WASHINGTON, D.C. – The US Environmental Protection Agency (EPA) together with the Department of Transportation’s National Highway Traffic Safety Administration (NHTSA) proposed standards for medium- and heavy-duty vehicles today, that would improve fuel efficiency and cut carbon pollution.

The standards proposed today are expected to lower CO2 emissions by 1 billion metric tons whilst cutting fuel costs by nearly $170 billion. Oil consumption would also be reduced by 1.8 billion barrels over the lifetime of the vehicles sold under the program, the agencies claim.

“Once upon a time, to be pro-environment you had to be anti-big-vehicles,” said US transportation secretary Anthony Foxx. “This rule will change that. In fact, these efficiency standards are good for the environment – and the economy. When trucks use less fuel, shipping costs go down. It’s good news all around, especially for anyone with an online shopping habit.”

According to the research, the proposed standards are cost effective and the buyer of of a new long-haul truck in 2027 would recoup the investment in fuel-efficient technologies in less than two years through fuel savings.

“We’re delivering big time on President Obama’s call to cut carbon pollution,” said EPA administrator Gina McCarthy. “With emission reductions weighing in at 1 billion tons, this proposal will save consumers, businesses and truck owners money; and at the same time spur technology innovation and job-growth, while protecting Americans’ health and our environment over the long haul.”

Today, medium- and heavy-duty vehicles are responsible for 20% of GHG emissions.

The proposed vehicle and engine performance standards would cover model years 2021-2027 and apply to semi-trucks, large pickup trucks and vans, and all types and sizes of buses and work trucks.

The research shows that the trucks would achieve up to 24% lower CO2 emissions and fuel consumption than an equivalent tractor in 2018.

The agencies say the proposed standards are:

*   Grounded in rigorous technical data and analysis.
*   Reflect extensive outreach with industry and other stakeholders.
*   Rely on cost-effective technologies to enhance fuel efficiency and reduce GHG emissions that are currently available or in development.
*   They do not mandate the use of specific technologies. Rather they establish standards achievable through a range of technology options, and allow manufacturers to choose those technologies that work best for their products and for their customers. (These technologies include improved transmissions, engine combustion optimization, aerodynamic improvements and low rolling resistance tires).
*   Phased in over the long-term, beginning in model year 2021 and culminating in standards for model year 2027 – giving manufacturers the time and flexibility to plan.
*   Flexible, by allowing banking and trading emissions credits for most manufacturers, and providing businesses the opportunity to choose the most cost-effective path to meet the standards.

As expected, the agencies are also proposing the same sort of standards for trailers. Though it will exclude categories for mobile homes, the EPA trailer standard would take effect in model year 2018 for certain trailers, while NHTSA’s standards would be effective as of 2021.

The proposal also includes separate engine standards as well, to promote continued progress on engine efficiency.

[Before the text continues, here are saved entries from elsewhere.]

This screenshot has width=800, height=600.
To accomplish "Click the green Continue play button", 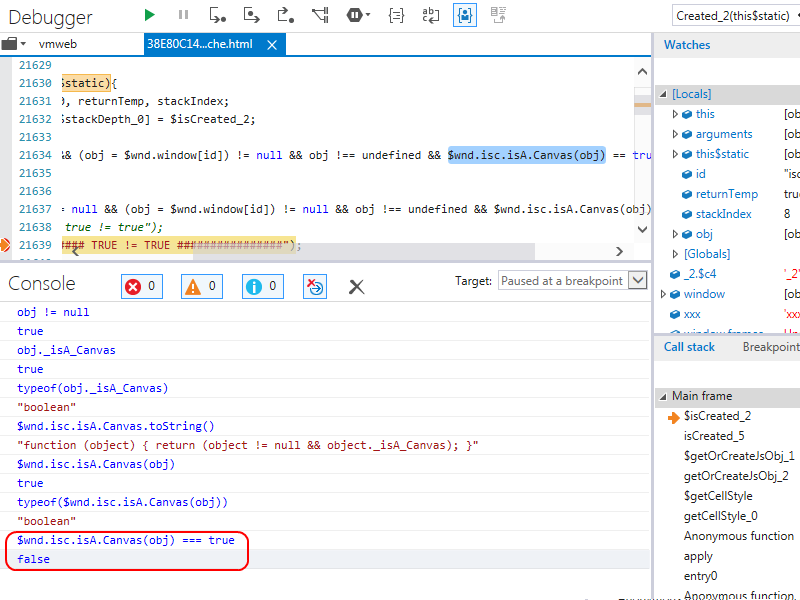I will pyautogui.click(x=150, y=15).
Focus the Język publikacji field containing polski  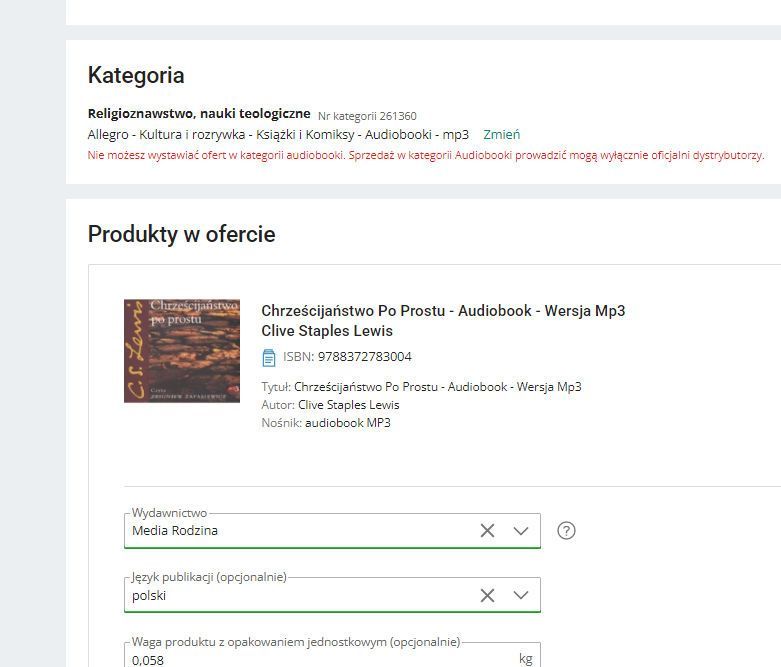pos(300,595)
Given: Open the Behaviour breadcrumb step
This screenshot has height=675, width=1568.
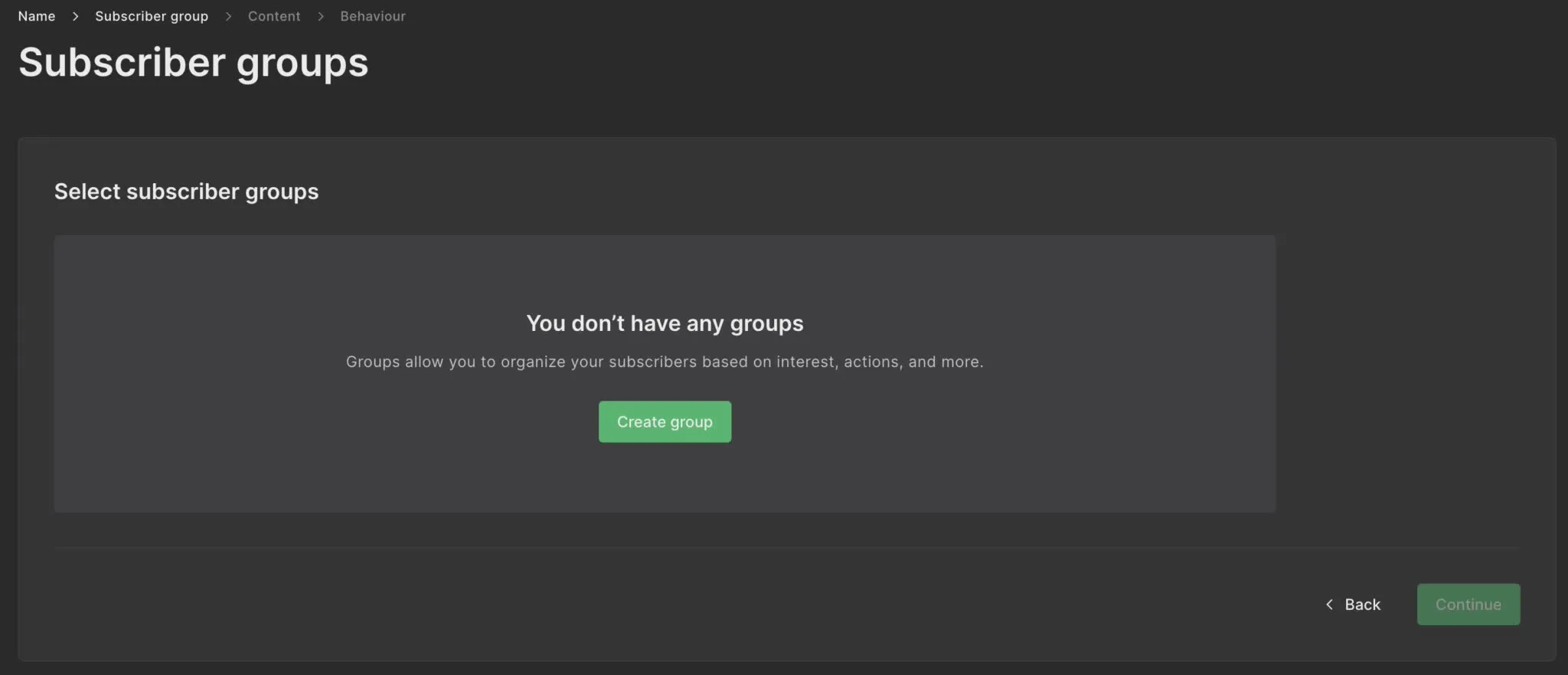Looking at the screenshot, I should [372, 16].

It is important to note that the proposal announced today builds on the fuel efficiency and GHG standards that were already in place for 2014-2018, and that the standards outlined today are fully harmonized between the EPA and NHTSA.

A public comment period will be open for 60 days after the proposal is published in the Federal Register. Both agencies will host two public hearings stakeholders over the course of the comment period.

The ATA has already offered its support for the proposed standards, though it remains concerned the rule may be a result in the use of certain technologies on vehicles before they can be properly tested.

“Fuel is an enormous expense for our industry – and carbon emissions carry an enormous cost for our planet,” said ATA president and CEO Bill Graves. “That’s why our industry supported the Obama Administration’s historic first round of greenhouse gas and fuel efficiency standards for medium and large trucks and why we support the aims of this second round of standards.

ATA vice-president and energy and environmental counsel Glen Kedzie added: “We believe this rule could result in the deployment of certain technologies that do not fully recognize the diversity of our industry and could prove to be unreliable. This unreliability could slow not only adoption of these technologies, but the environmental benefits they aim to create. To prevent this, truck and engine manufacturers will need adequate time to develop solutions to meet these new standards.”

Kedzie added that fuel is a main operating expense and most fleets want a return on their investment within the first 18 to 24 months.

“In 2014, trucking spent nearly $150 billion on diesel fuel alone,” he said. “So the potential for real cost savings and associated environmental benefits of this rule are there – but fleets will need a wide variety of proven and durable technologies to meet these new standards throughout the various implementation stages.”